— Alors, ils avancent, ces bandits ?
— On le redoutait au bureau.
René, qui portait sa cuillère à sa bouche, la laissa retomber, une illumination soudaine venait d’éclairer sa pensée, il s’écria :
— Oh ! Mademoiselle, ce doit être un espion qui a coupé le fil… vous êtes sûre qu’il vient de l’être ?
— Certainement. Qu’avez-vous ?
— Voilà. Quand j’ai enlevé les rangs de bouteilles à la cave, j’ai vu une brique descellée, on causait de l’autre côté par le téléphone.
— Un téléphone à la cave ! exclama Mullois.
— Oui, Monsieur, j’ai fort bien entendu, on parlait allemand.
— C’est le voisin ! un Boche, parbleu ! qui se dit Alsacien. Qu’est-ce qu’il disait, tu as compris ?
— La voix de l’homme disait : Je viens de couper le fil télégraphique, il y a une batterie de 75 dans le bois de Grailly ; n’y allez pas, vous serions fauché...
— C’est limpide, le cordonnier est un espion. Viens vite me montrer ça, gamin.
Tous abandonnèrent le souper. En haut de l’escalicr, le père fit : — Chut !...
A pas de loup ils descendirent, la mère tenait la lampe. Une grande anxiété étreignait leurs cœurs.
René alla droit à la cloison, la fente était visible. Ils écoutèrent.. rien.
— Il est parti, fit René, j’ai encore entendu qu’il disait :
— J’y cours.
Mullois était en colère, il donna un grand coup de pied dans la brique qui vola en éclats, il arracha deux autres briques et passant la lampe il regarda :
— Je vois le fil, pardi, un récepteur. Désirée, cours vite à la place et qu’on arrête la canaille.
Il agrandissait le trou :
— Tiens, passe, gamin, va mettre un obstacle quelconque devant la porte par où il vient pour qu’il ne puisse plus rentrer.
Naturellement, René s’empressa, il ramassa à terre un petit morceau de bois, le tailla promptement et le glissa entre la gâche et le loquet de manière à ce que celui-ci ne put se lever sous l’action du levier placé de l’autre côté du battant.

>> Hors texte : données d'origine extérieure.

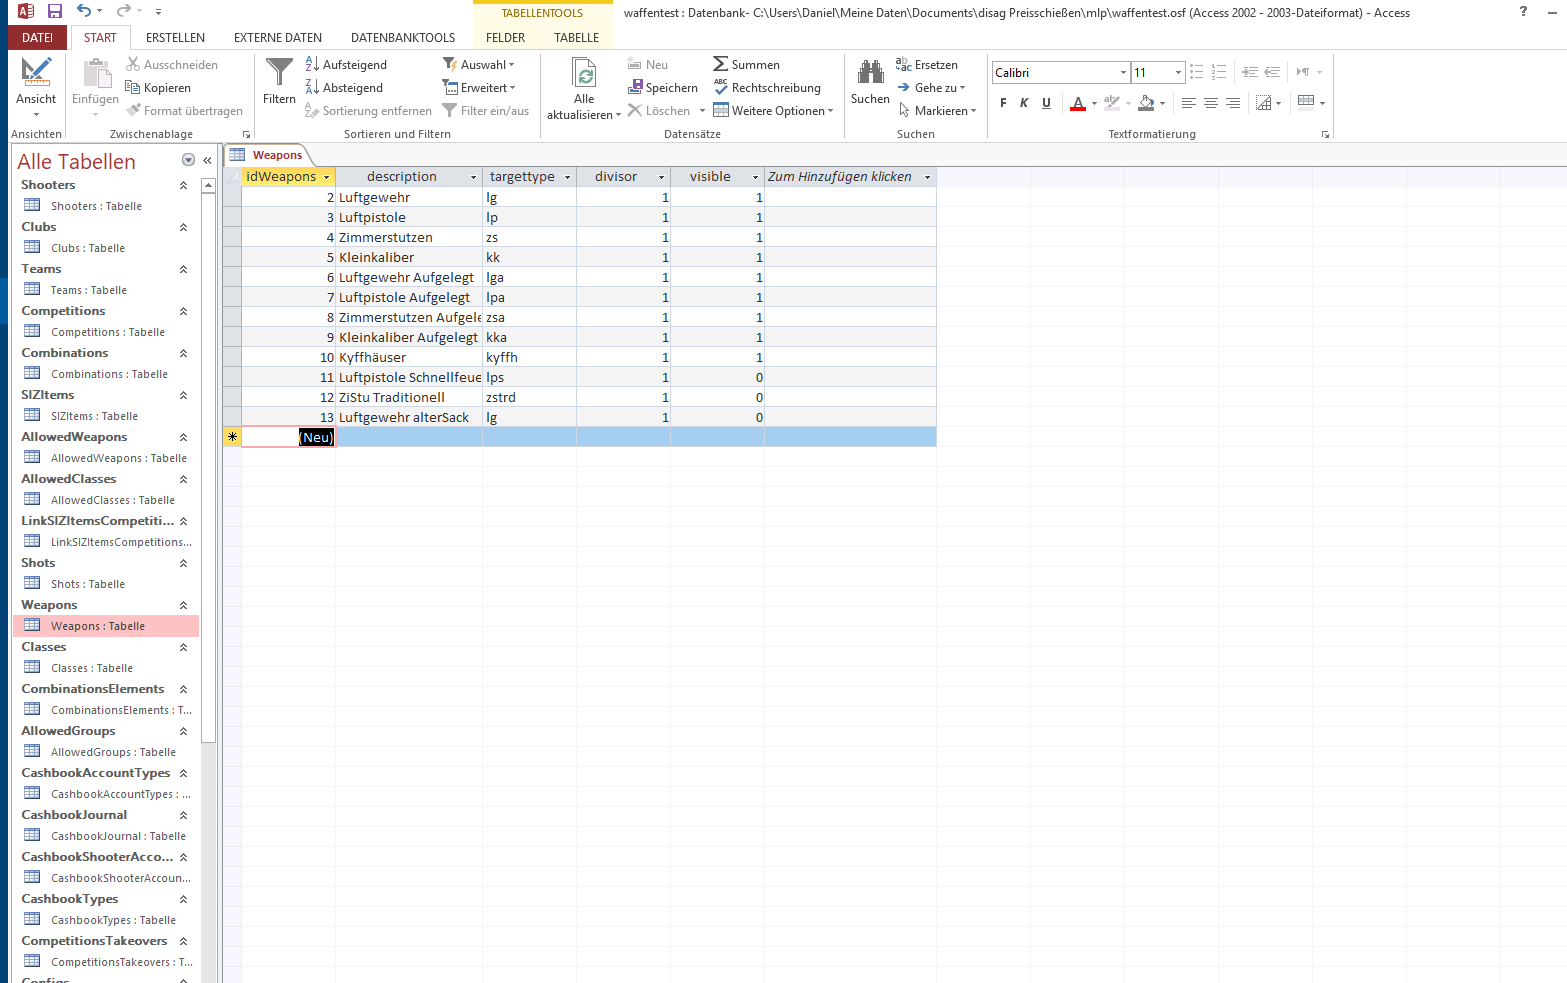Click the red font color swatch

[x=1077, y=103]

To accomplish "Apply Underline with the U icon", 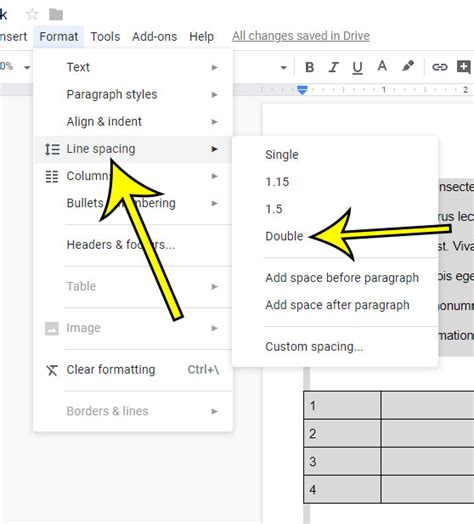I will pyautogui.click(x=357, y=68).

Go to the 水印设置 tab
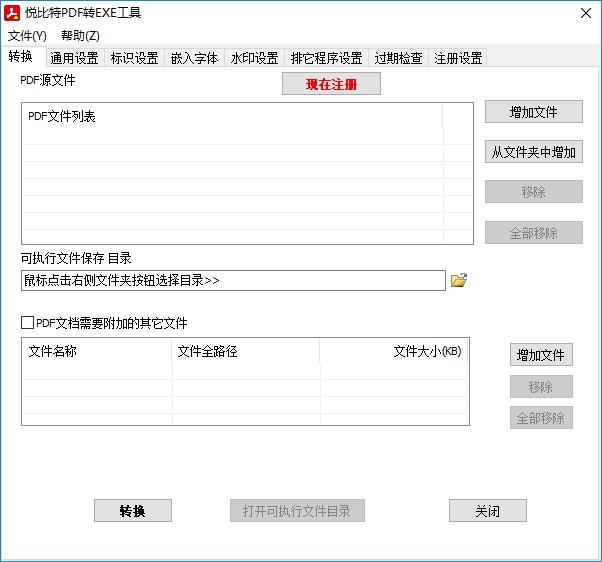tap(254, 58)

Ceci fait, l’enfant eut une autre idée. Il parlait l’allemand très facilement ; il décrocha le récepteur et, faisant signe à l’épicier qui, le bras passé par le trou, tenait la lampe et regardait :
— Nous allons leur jouer un bon tour, dit-il. Vous comprenez l’allemand ?
— Oui, je te devine.
A l'autre bout du fil on répondait :
— Allo ! Allô ! Vas ist das ?
— Il y a erreur, répondit le garçon grossissant sa voix, les batteries ne sont pas allées au bois de Grailly, vous pouvez l’occuper sans crainte.
Il écouta, reprit :
— Oui, au petit jour, allez-y ; les 75 sont rappliqués ici, la route est libre. Je vous lancerai la fusée du bois si vous pouvez venir sans danger.
Il raccrocha le récepteur, passa dans la cave à Mullois et remonta avec lui.

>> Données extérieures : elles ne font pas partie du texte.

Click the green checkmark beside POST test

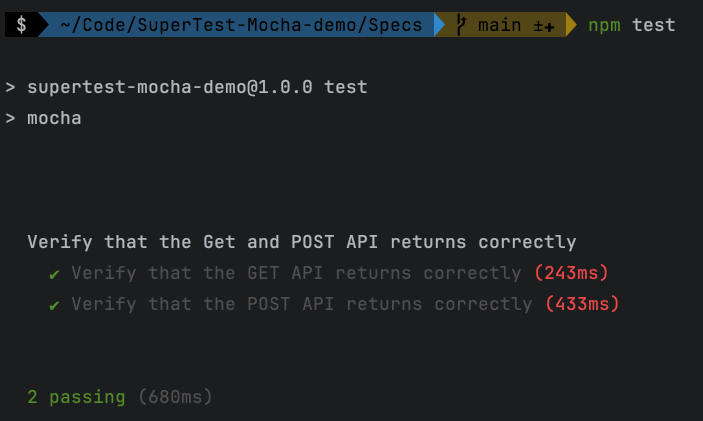[x=54, y=305]
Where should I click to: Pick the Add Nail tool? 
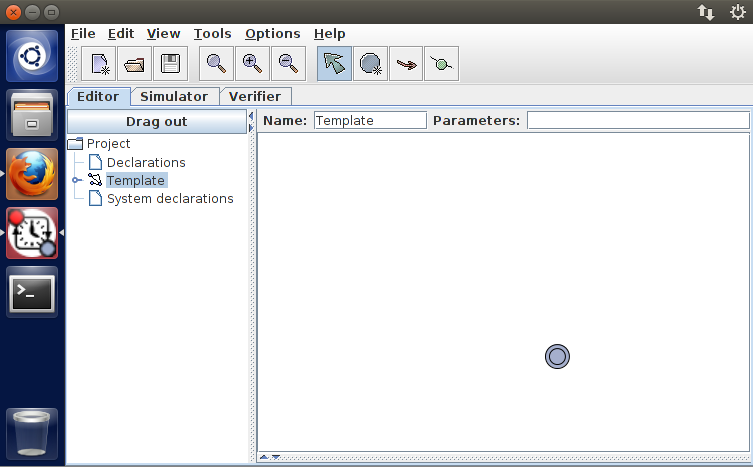[441, 64]
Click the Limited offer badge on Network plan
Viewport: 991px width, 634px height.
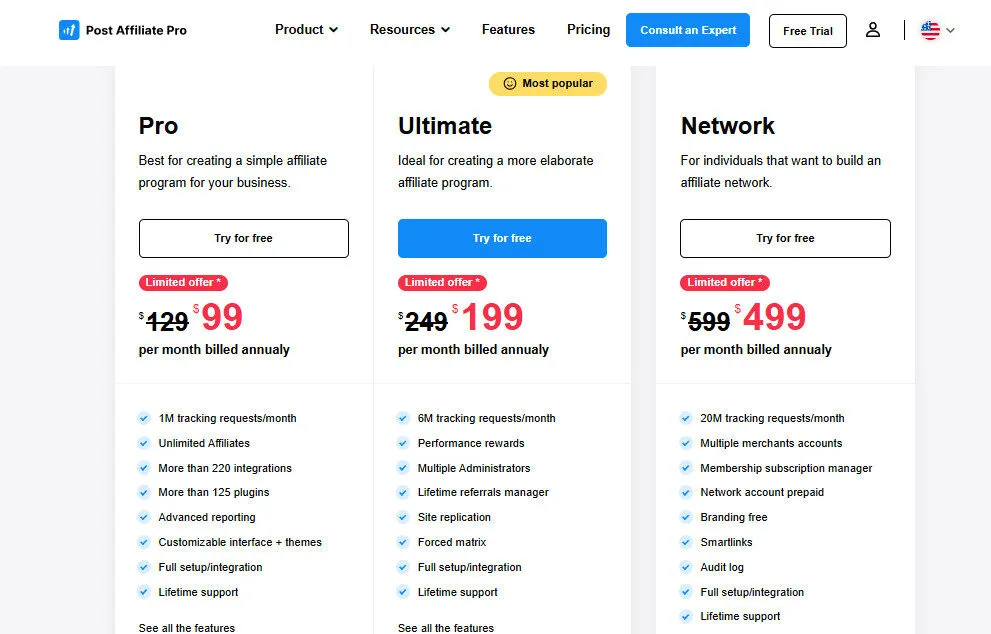[x=724, y=283]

En haut, dans la cuisine, devant la soupe refroidie, l’épicier prit René dans ses bras et l’embrassa sur les deux joues, tout ému.
— Ah ! bon sang, ce que t’as bien fait de venir chez nous ! Mangeons tout de même ; c’est pas tout, faut partir vite plus que jamais, t’as pas fini ton rôle, mon gosse. Ça urge de prévenir les nôtres à Grailly.